From the line containing "You are a computer-use agent." to the last line of the data, both included, transcribe each line exactly, leaving out pictures and adding nothing.

+-------+

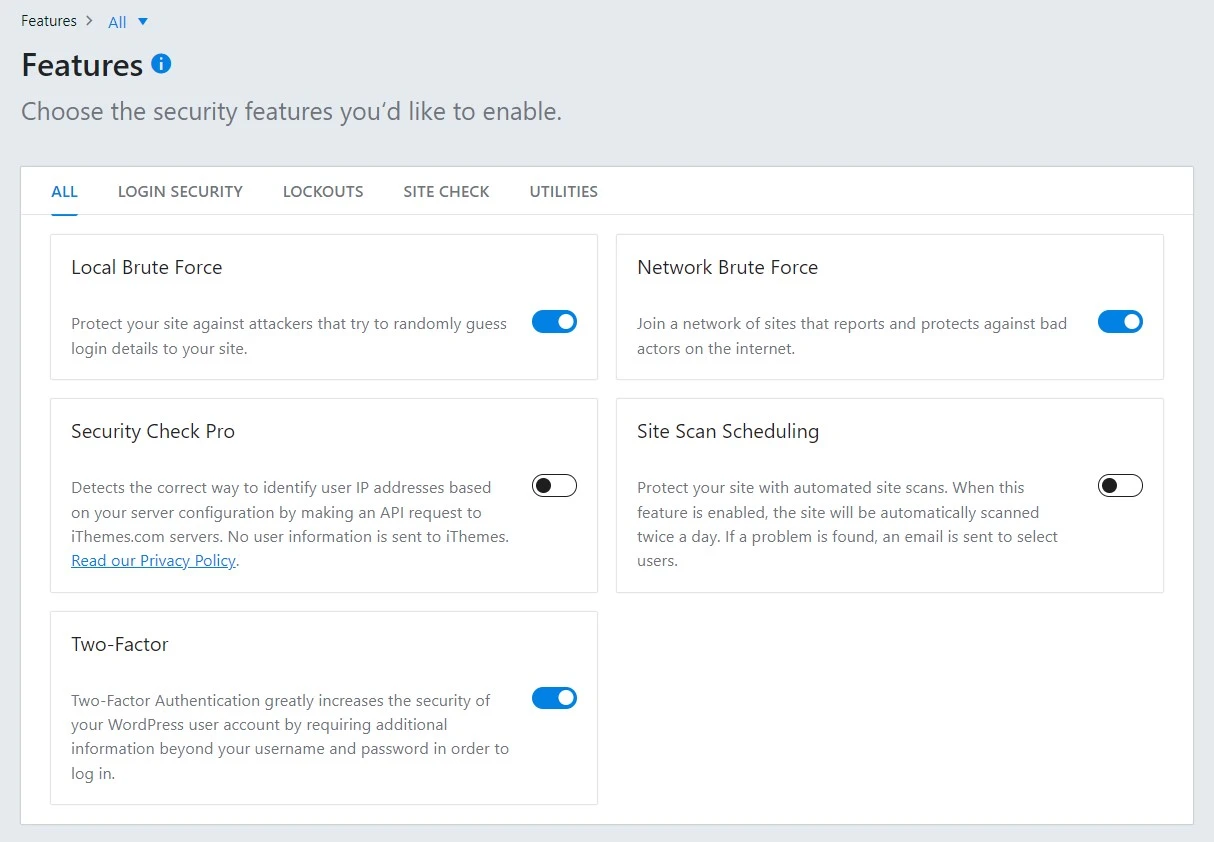Click the Site Scan Scheduling heading
The image size is (1214, 842).
[x=727, y=431]
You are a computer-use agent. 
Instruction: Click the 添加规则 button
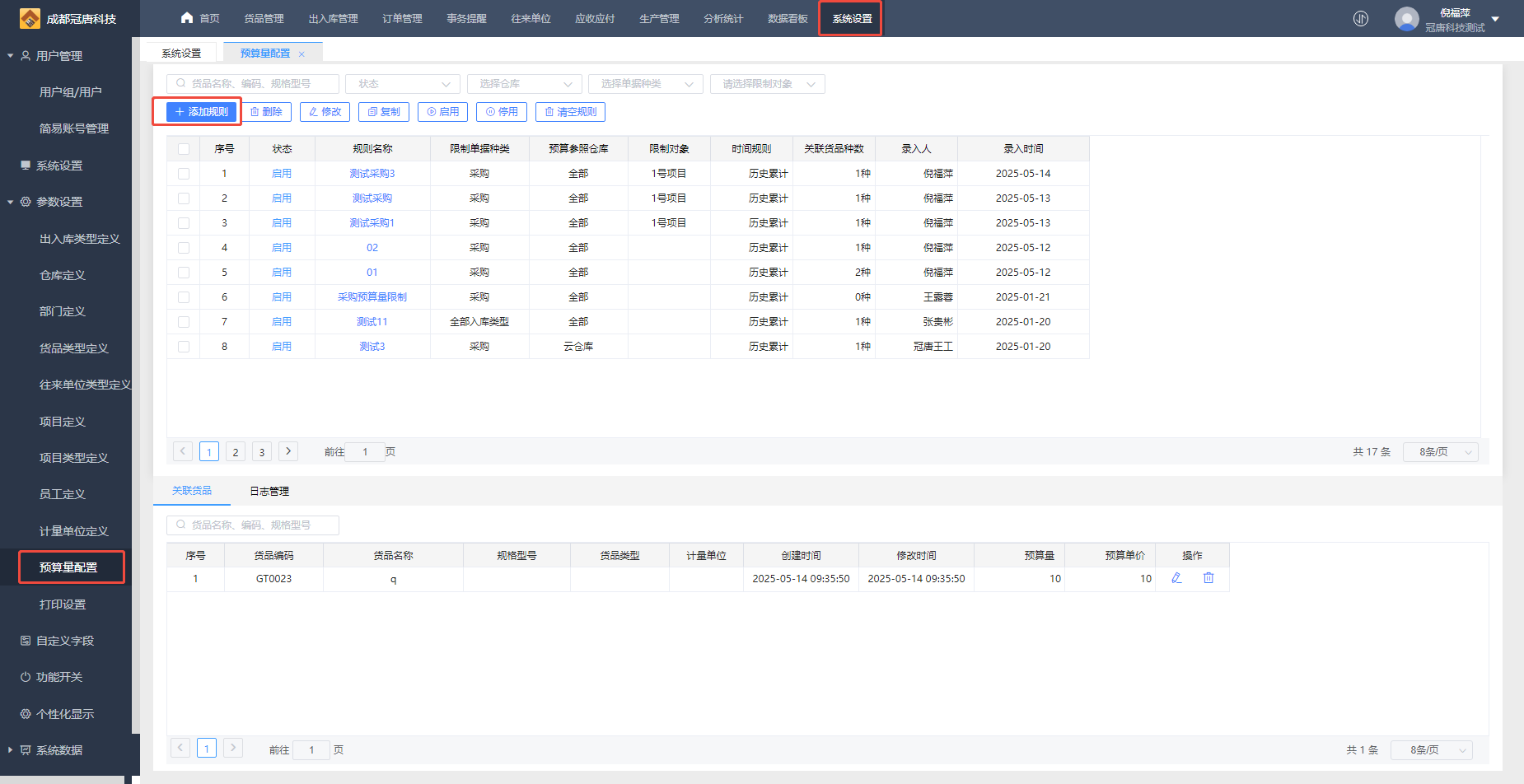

+-------+

TASK SOLUTION:
You are a computer-use agent. 
Instruction: Click the 添加规则 button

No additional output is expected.